Lifetime Planning Considerations

Too often, much of the estate planning process takes place after the individual has died. This is unfortunate since complex issues must be dealt with during a period of extreme grief and stress. Thus, it would be beneficial for an individual, particularly as the head of a household, to prepare other family members for such a contingency by taking a few simple steps while still alive.

Each individual's affairs should be organized. Assets should be inventoried and the locations of important documents should be itemized. Forms and worksheets for this purpose are readily available in most bank trust departments. The spouse, attorney and executor should each have a copy of these items.

It would also greatly ease the burden of the friends and relatives of a deceased individual if the individual made funeral arrangements or prepared a list of instructions relative to the desired means of interment. This would include such items as contributions to charity in lieu of flowers, the donation of body parts, or whether cremation is preferred.

Death is not always sudden and unexpected. It is always beneficial to begin to take advantage of estate planning opportunities when it has been determined that an individual's death is imminent. At that time, it should be ascertained that the individual's affairs are in order and any details should be finalized either by the individual directly or by the spouse through the use of a durable power of attorney, when necessary. For example, probate expenses can be reduced by retitling assets in the name of the trustee of a revocable living trust. Transferring assets into such a Trust does not remove the assets from the estate, nor does it affect the treatment of the assets for determination of the tax basis at death. However, assets held in Trust are not subject to the probate process, thereby reducing the reporting requirements and all related expenses.

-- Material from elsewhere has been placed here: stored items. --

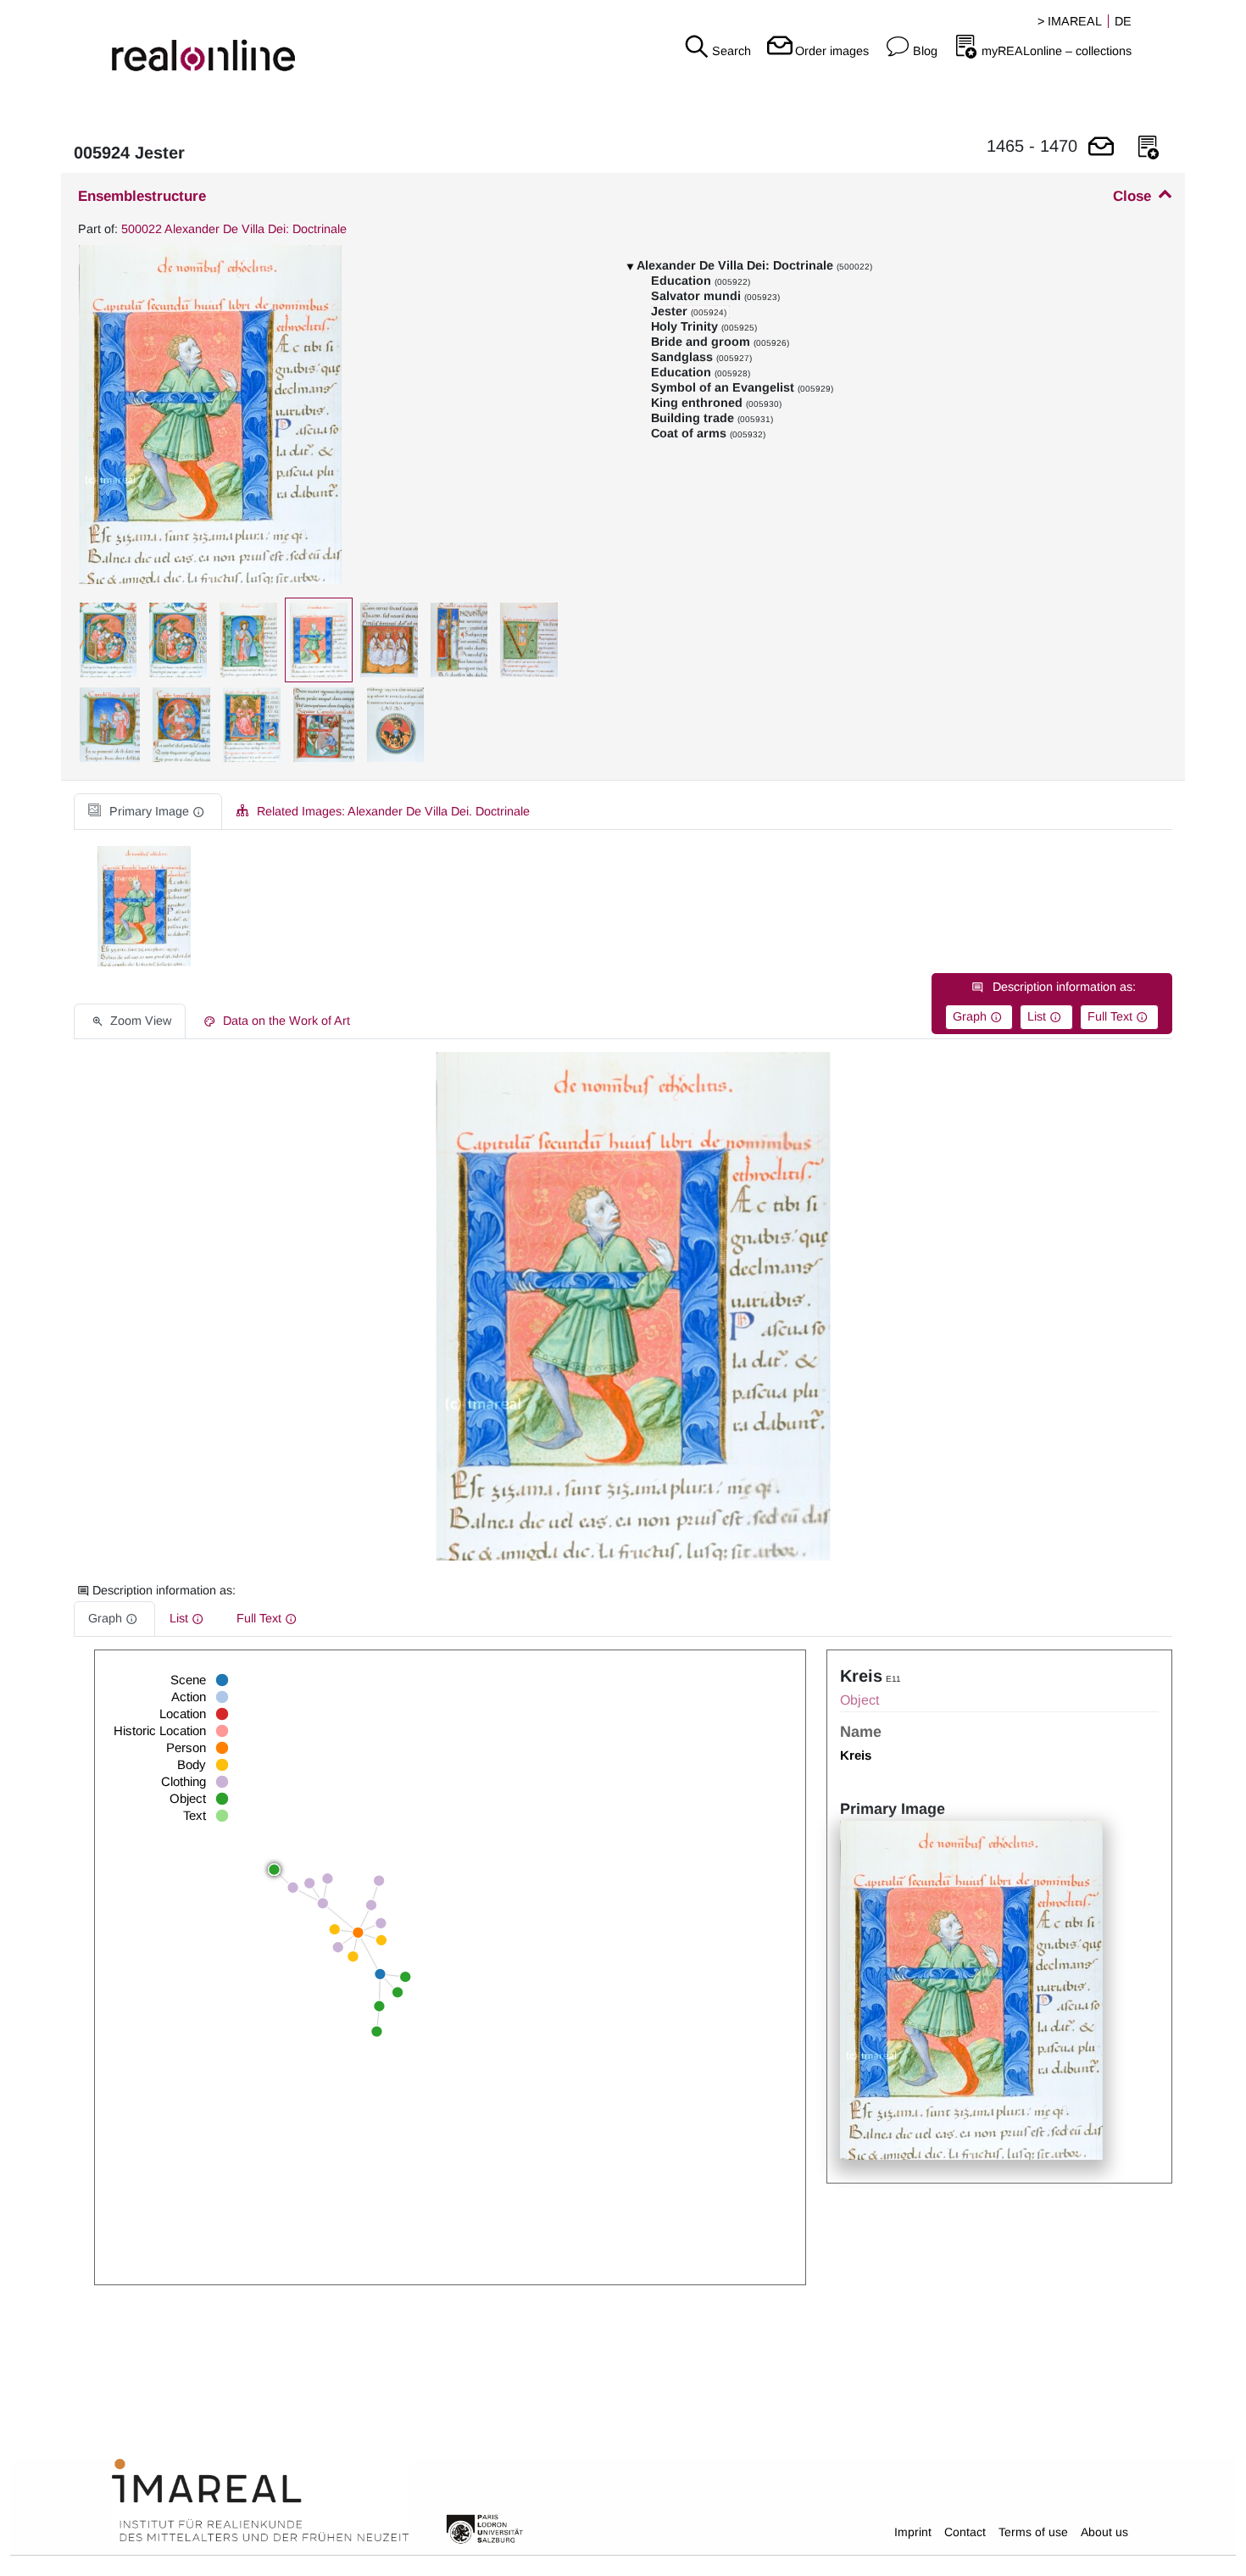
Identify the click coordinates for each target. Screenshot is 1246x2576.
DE (1123, 21)
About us (1104, 2532)
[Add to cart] (1101, 148)
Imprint (913, 2532)
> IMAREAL (1069, 21)
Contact (965, 2532)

Gifts made within the limits of the annual exclusion ($11,000 per donee) are not brought back into the estate regardless of how close the individual is to death when they are made (with the exception of life insurance). Therefore, in larger estates, gifts to children and other heirs should be considered in order to remove the assets from the estate and reduce the eventual estate tax. In selecting assets for this purpose, it would be best to choose assets that have not appreciated substantially, because there is a step up in basis to the date of death value (or the alternate valuation date, six months after the date of death) for most assets in the estate. Thus, it is more advantageous for appreciated securities, such as common stocks, to be distributed through the estate and receive the step up in basis; and it is less advantageous to use them for gift purposes, since in this instance the lower basis carries over to the recipient, who will then incur a substantial tax upon the sale of the appreciated securities. Instead, it would be more appropriate to use cash or fixed income assets as gifts.

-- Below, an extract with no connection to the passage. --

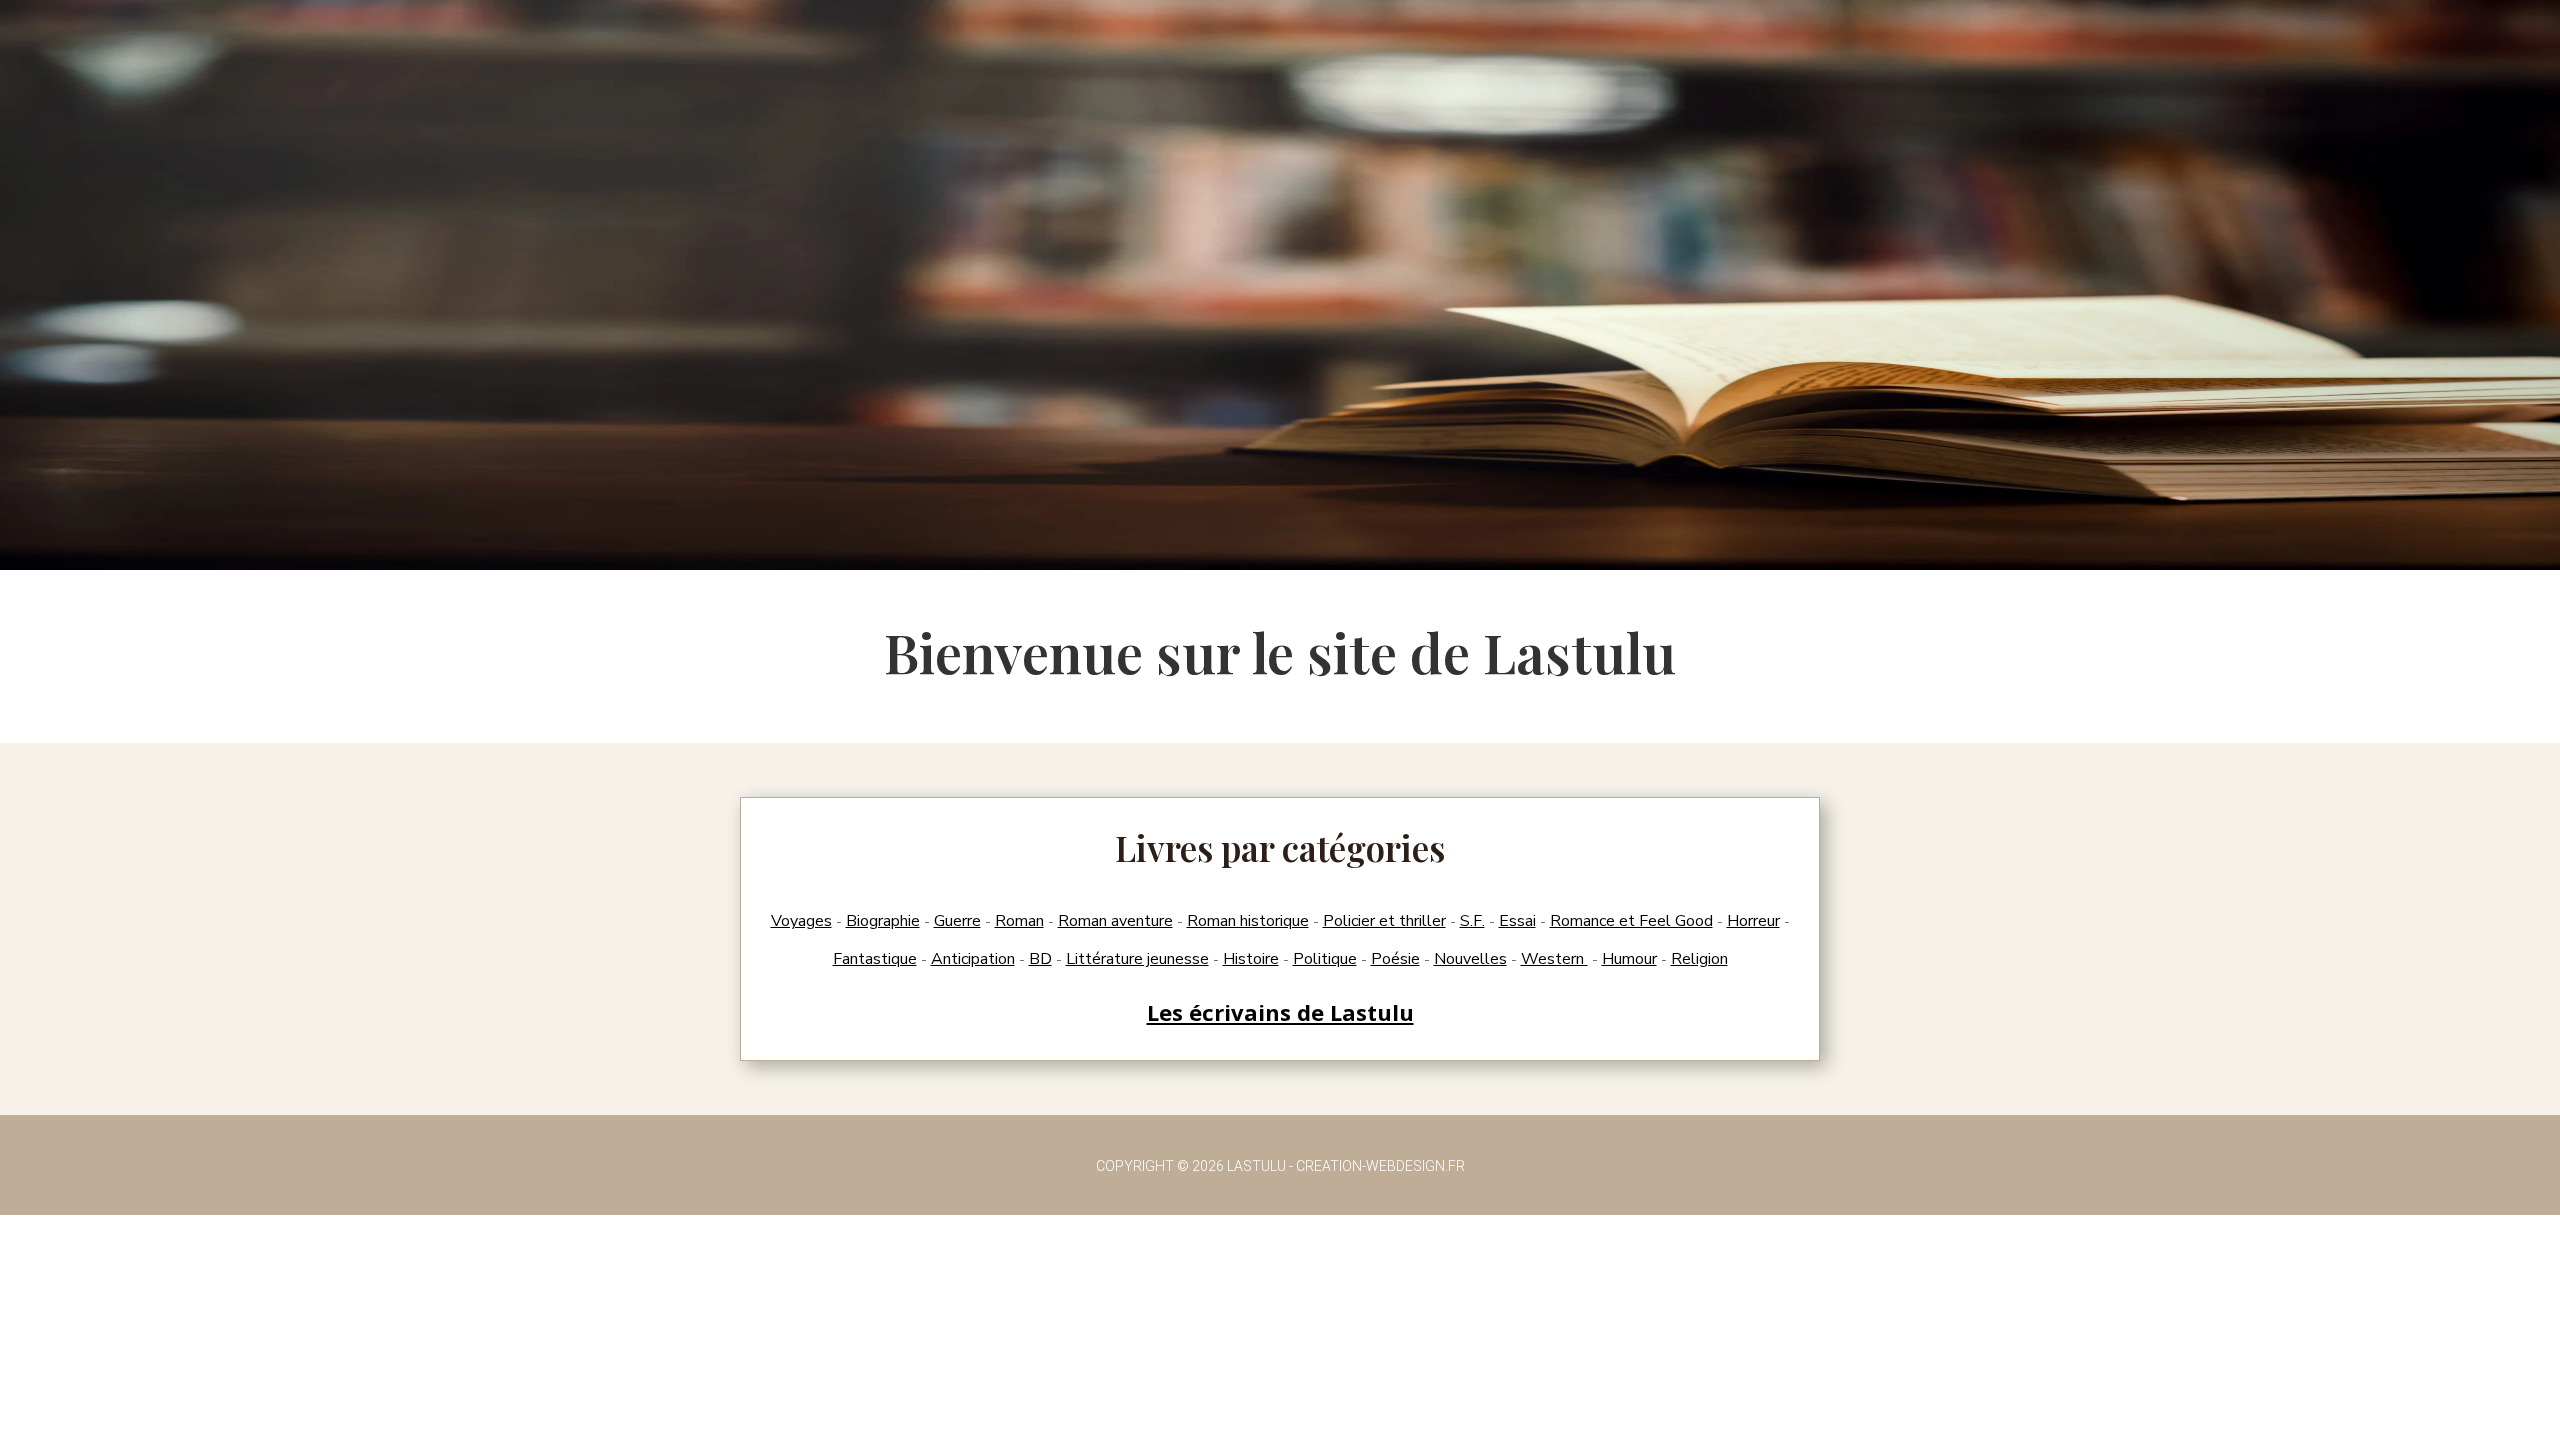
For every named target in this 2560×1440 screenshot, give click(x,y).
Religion (1699, 959)
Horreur (1753, 921)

It may be advantageous for an individual whose death is imminent to retitle appreciated assets from joint tenancy to the Trustee of a Revocable Living Trust. This advantage occurs because, just as property held in the descendent's name alone will receive a full step up in basis, so, too, will property held in a Revocable Living Trust. However, the basis on only one half of assets held in joint tenancy is stepped up since only one half of joint tenancy assets are included in the estate. Therefore, the transfer of appreciated assets to a Trust results in an increase in the basis of entire assets rather than in only one half assets, and the assets are still not included in probate. It should be noted, though, that the disposition of the assets held in Trust is controlled by the Trust document, whereas joint tenancy property passes by operation of law directly to the surviving joint tenant. Therefore, care should be taken so that the dispositive objective is continued to be achieved. It is not necessary to attempt this strategy with community property. Even though only one half of the property is included in the estate of the descendent, the basis of the entire assets is increased. However, the avoidance of probate can still justify transferring community property to a Trust unless the asset is held in joint tenancy, in which case the asset would not be included in probate in any event.